Lifelong Learning and Employment Options Galore PDF Print E-mail
Univetica Staff

With national unemployment above 9%1 and countless companies shutting doors for good, millions of newly jobless Americans face a difficult dilemma—to look for work similar to what they had before, or to pursue new types of employment?

To make matters worse, there is no end in sight for the economic downtimes, with many economists saying that we could be facing a long-term jobless era.2 Meanwhile, due to the incredible speed of technological progress, the world of business seems in a constant state of flux, and it is nearly impossible to predict which sectors will decline and which businesses will fail.
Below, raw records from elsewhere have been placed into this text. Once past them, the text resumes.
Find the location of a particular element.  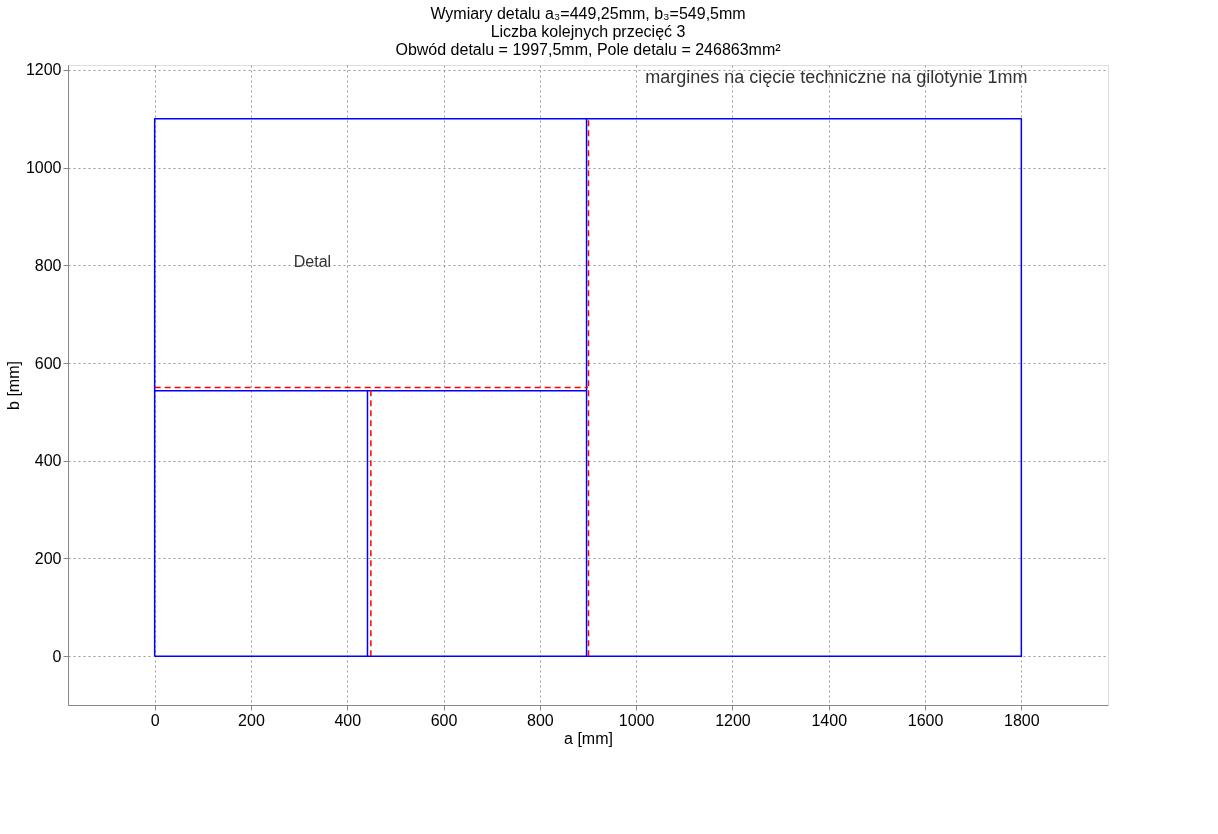

y-tick-label: 800 is located at coordinates (48, 265).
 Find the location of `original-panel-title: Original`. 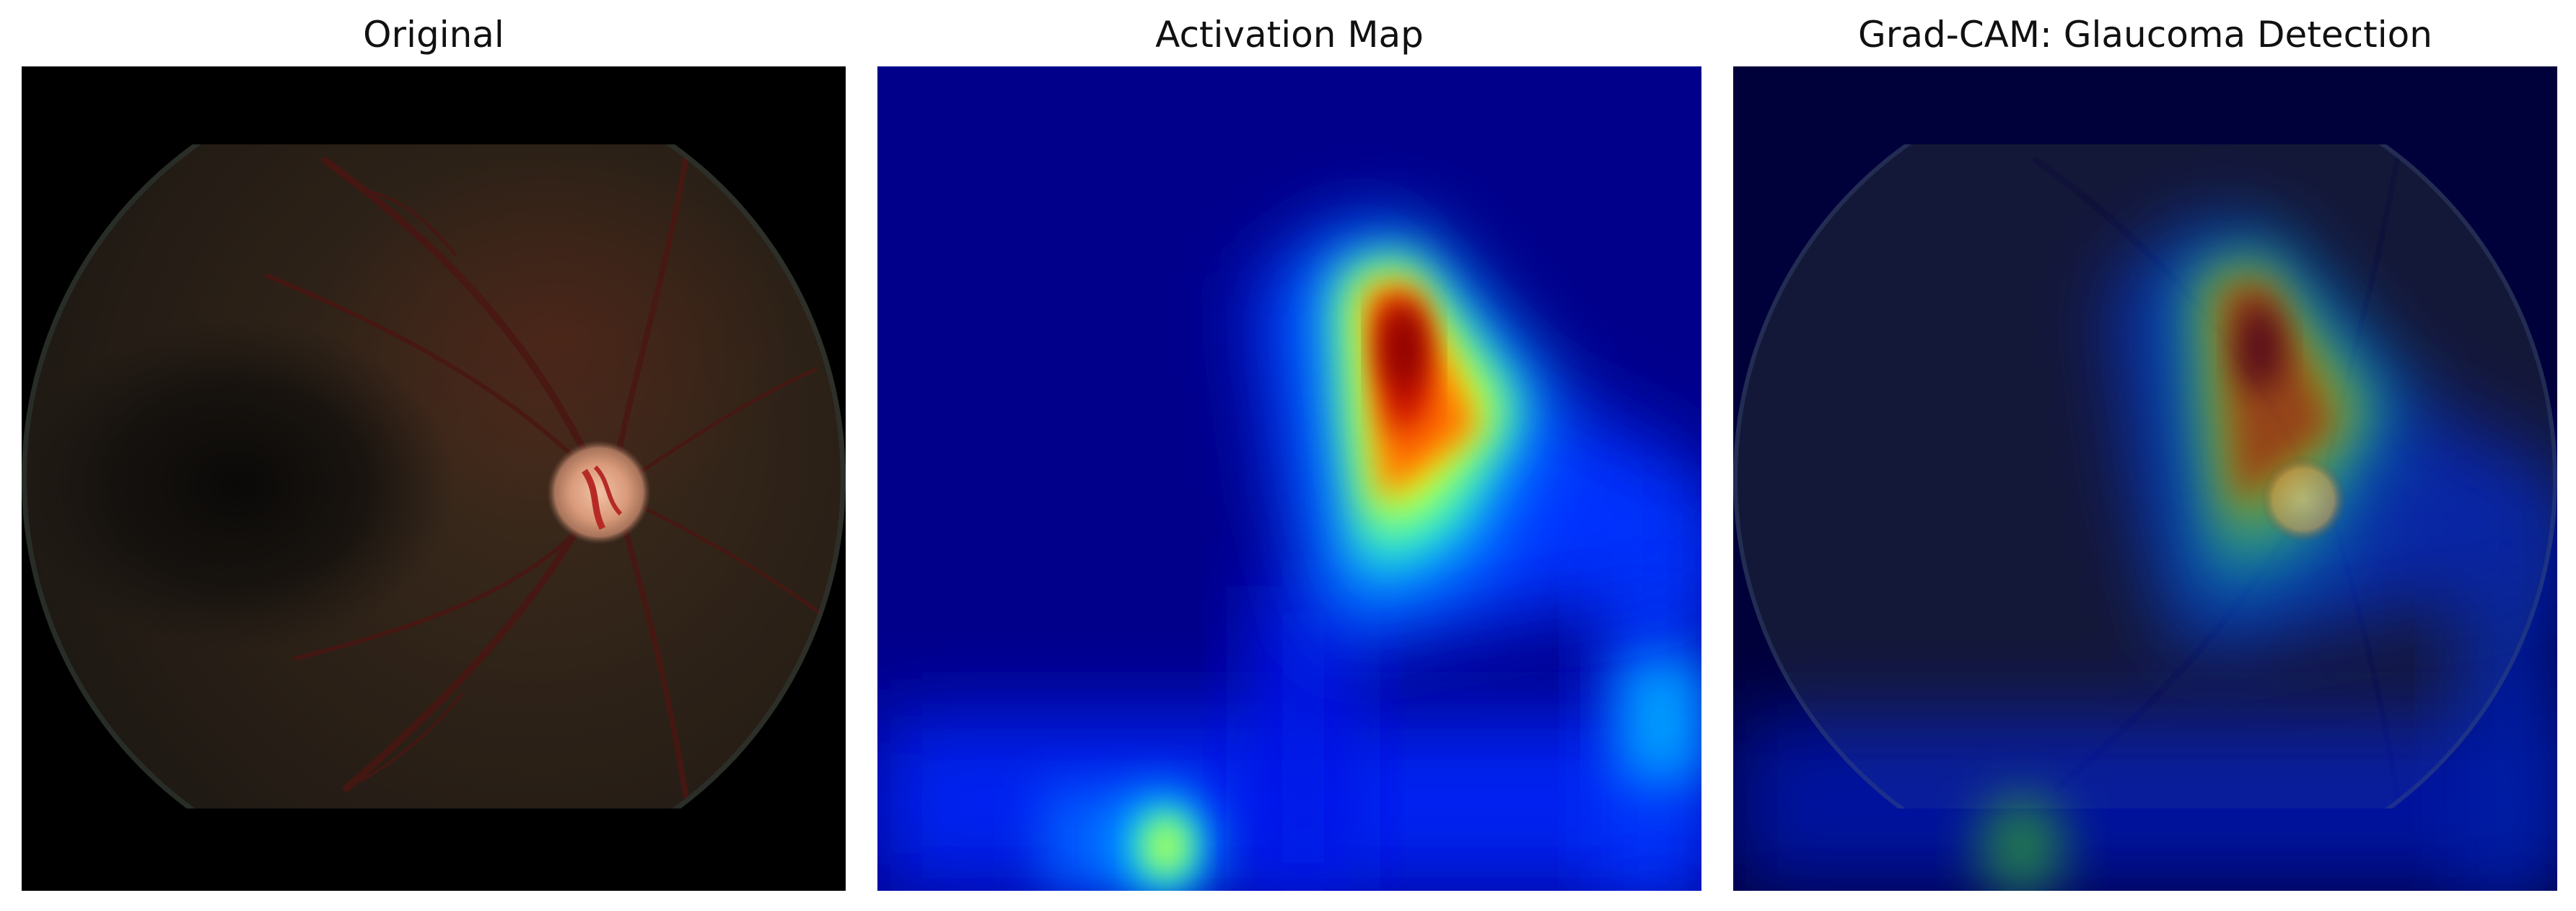

original-panel-title: Original is located at coordinates (434, 35).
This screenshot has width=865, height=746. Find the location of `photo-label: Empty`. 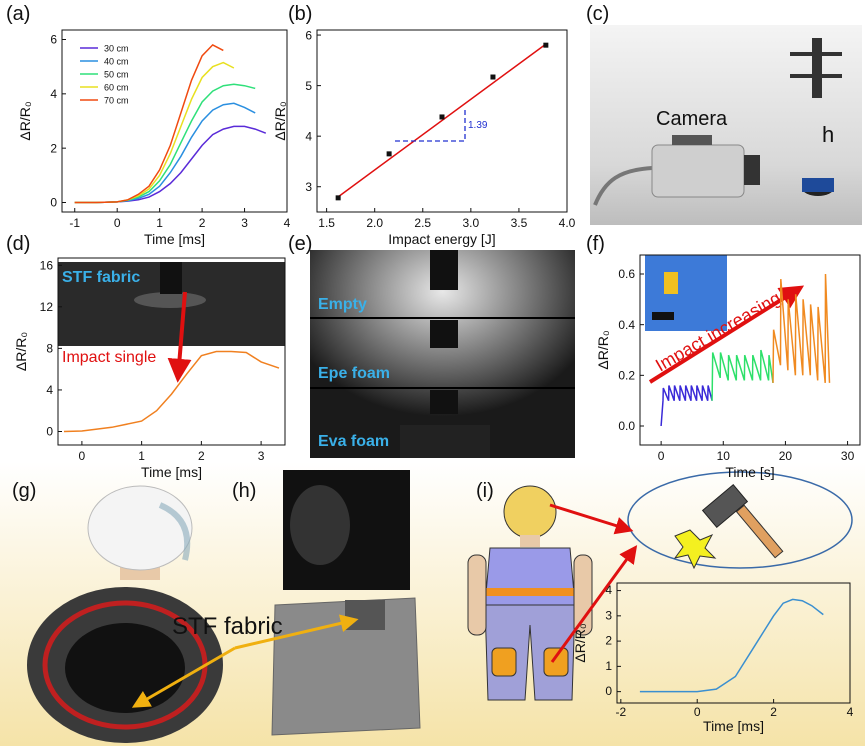

photo-label: Empty is located at coordinates (342, 304).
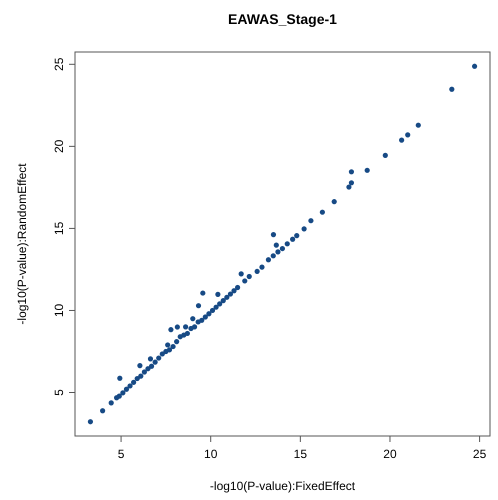 The image size is (498, 500). I want to click on x-tick-label: 5, so click(122, 454).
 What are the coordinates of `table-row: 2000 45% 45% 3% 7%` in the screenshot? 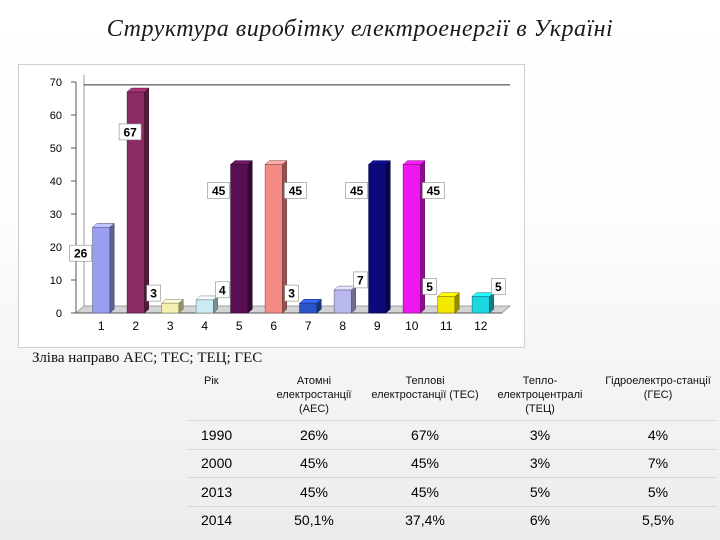 It's located at (452, 463).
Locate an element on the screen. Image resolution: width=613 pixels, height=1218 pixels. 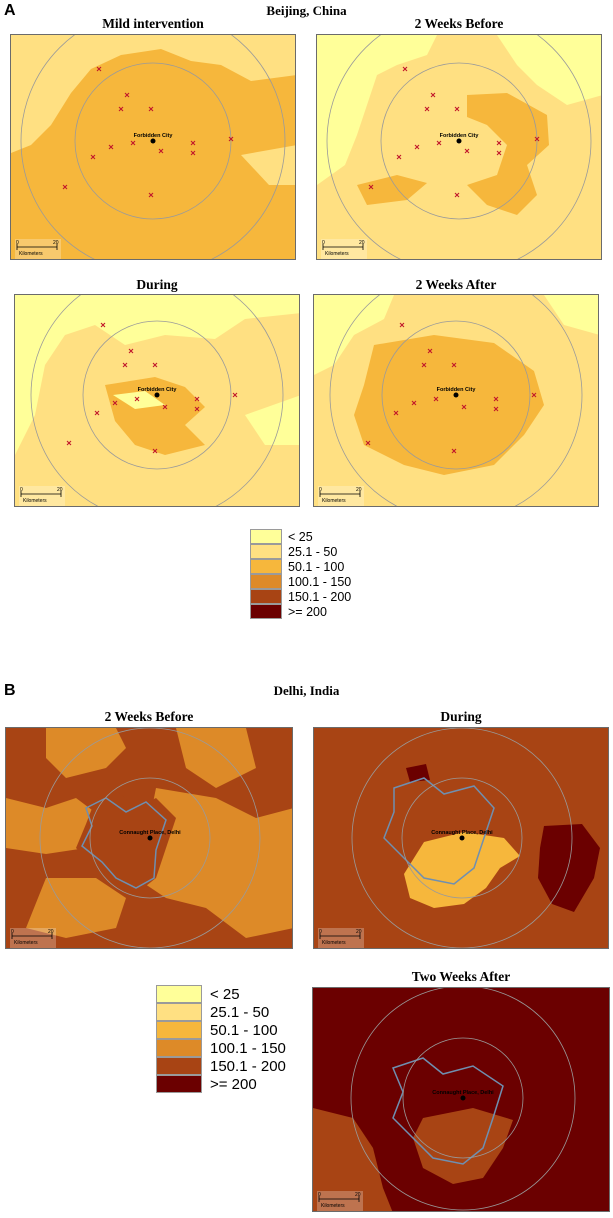
map-delhi-during: Connaught Place, Delhi 0 20 Kilometers is located at coordinates (461, 838).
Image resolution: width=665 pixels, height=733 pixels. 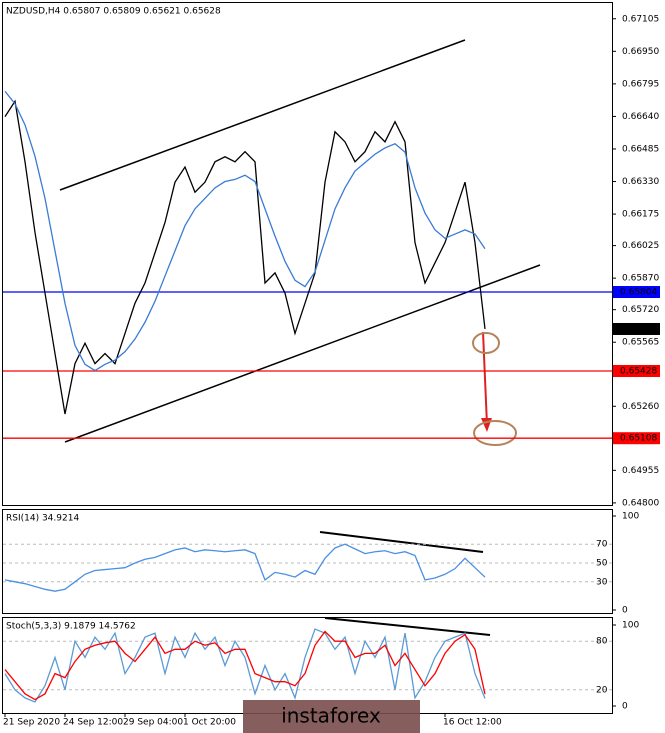 I want to click on y-tick-label: 0.66175, so click(x=640, y=215).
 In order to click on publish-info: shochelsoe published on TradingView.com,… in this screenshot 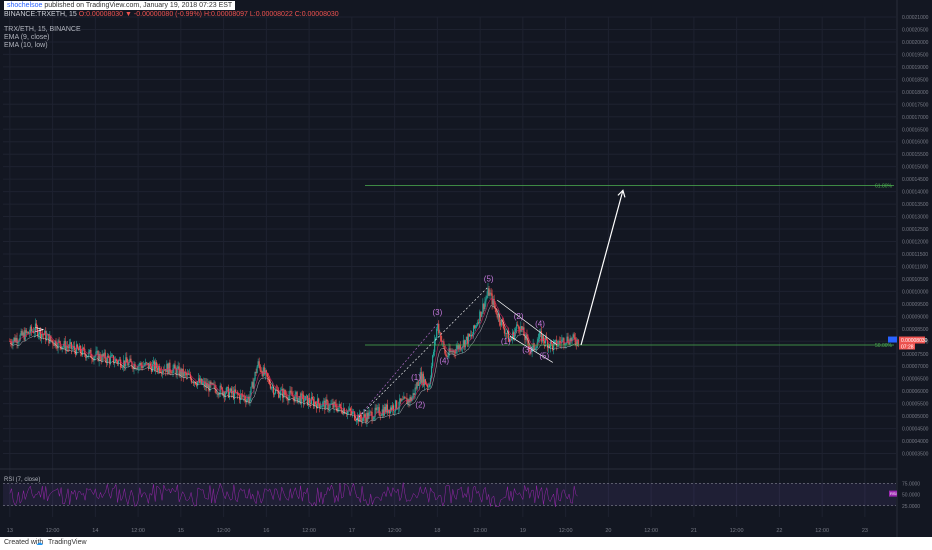, I will do `click(120, 6)`.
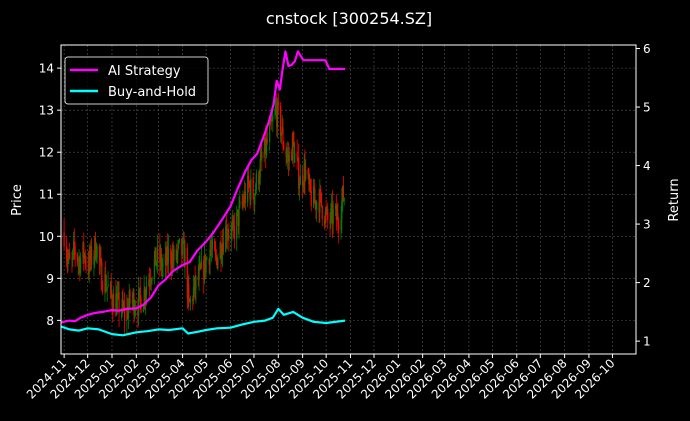 Image resolution: width=690 pixels, height=421 pixels. I want to click on legend: AI Strategy Buy-and-Hold, so click(136, 80).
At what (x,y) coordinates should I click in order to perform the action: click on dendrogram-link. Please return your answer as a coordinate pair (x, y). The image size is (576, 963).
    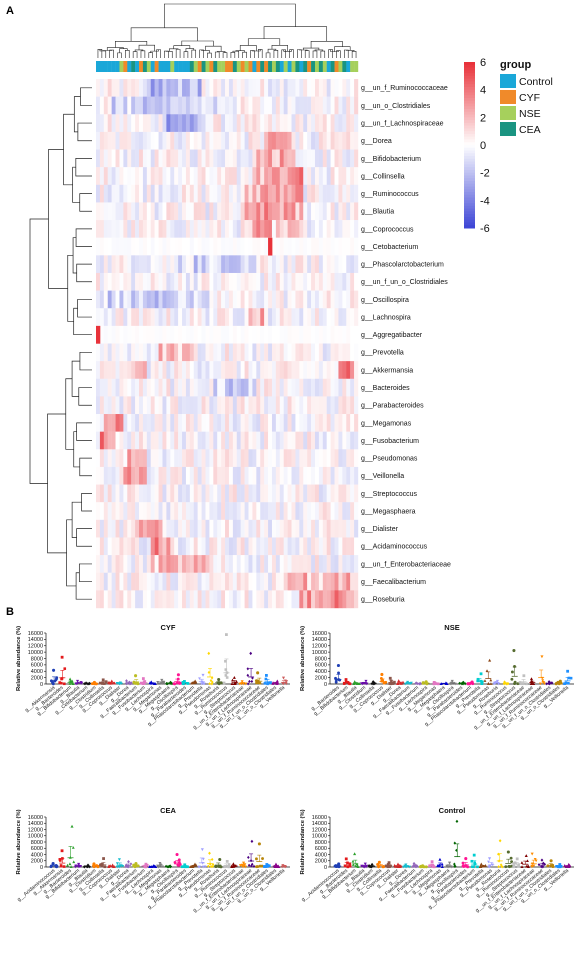
    Looking at the image, I should click on (120, 55).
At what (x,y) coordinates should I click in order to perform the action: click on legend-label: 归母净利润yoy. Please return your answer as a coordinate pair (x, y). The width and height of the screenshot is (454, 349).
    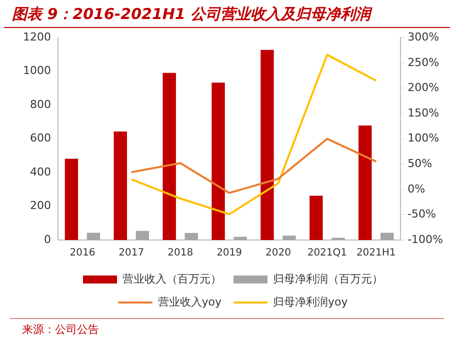
    Looking at the image, I should click on (310, 302).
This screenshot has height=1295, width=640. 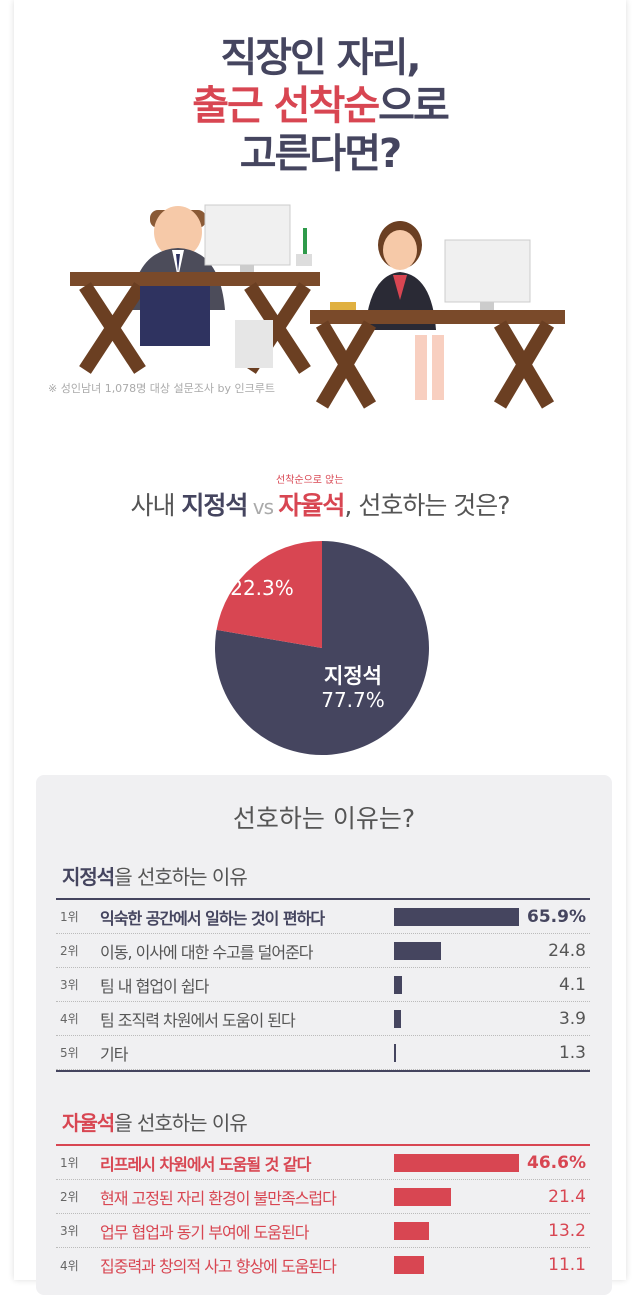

But even if you’re stuck in one of those declining sectors, your prospects don’t have to be bleak. By pursuing new learning opportunities and considering new career options, you can actually use these economic downtimes as an excuse to move to the next stage of your professional life.

 

Improving our expertise

If you’ve been in your field for years, then you already have a strong foundation of knowledge to build upon. One way to start expanding this knowledge is to take an active interest in what your co-workers and higher-ups do. Rather than simply focusing on your job and putting up blinders to everything else, try to get a feel for the broader systems at work. To supplement this, you can conduct outside research to learn about the origins and ideas behind your field. Not only will this make you a more productive worker in your current job, but it will also help prepare you for promotions or career shifts.

Meanwhile, if there are any secondary degree programs you can pursue to help you further your career, enroll as soon as possible. Depending on how much time you have to spare, an advanced degree or an adult-education program can take many years to complete, so it’s best to get started as soon as you can.

While you’re cultivating further expertise in your current field, it’s also a good idea to think about possible alternatives you can pursue in the event that your company shuts down or your field goes into decline. Pursue further education opportunities that broaden your qualifications rather than narrow them. If you want to be recession-proof, flexibility is the number one quality to have.

 

Improving our expertise

Troubled economic times present nearly as much opportunity as hardship. While the declining employment seems to signal a narrowing of possibilities, the reality is that the world continues to progress in countless ways, which means new opportunities are always arising. During these difficult times, whether you’re unemployed or just stuck in a declining industry, watch for new opportunities that you may have never considered before. It could be that your experience positions you perfectly for one of the growth industries of the future.

At the same time, a down economy or a period of unemployment is also a good time to rethink your goals. Maybe you weren’t happy with your career and always wanted to pursue something different. For example, perhaps you’ve always dreamed of starting a nonprofit, becoming a writer, or working outside. You may have to take a significant pay cut for this type of career change, but if you can afford to make sacrifices, why not pursue your dreams?

Also keep in mind that, while unemployment is a serious problem across the country, there are nevertheless many sectors in which companies are having trouble finding qualified workers. For example, the green industry and technology fields face a perpetual dearth of qualified workers, and if you think you have the skills and experience for a job in one of these sectors, this might be a perfect time for a career change.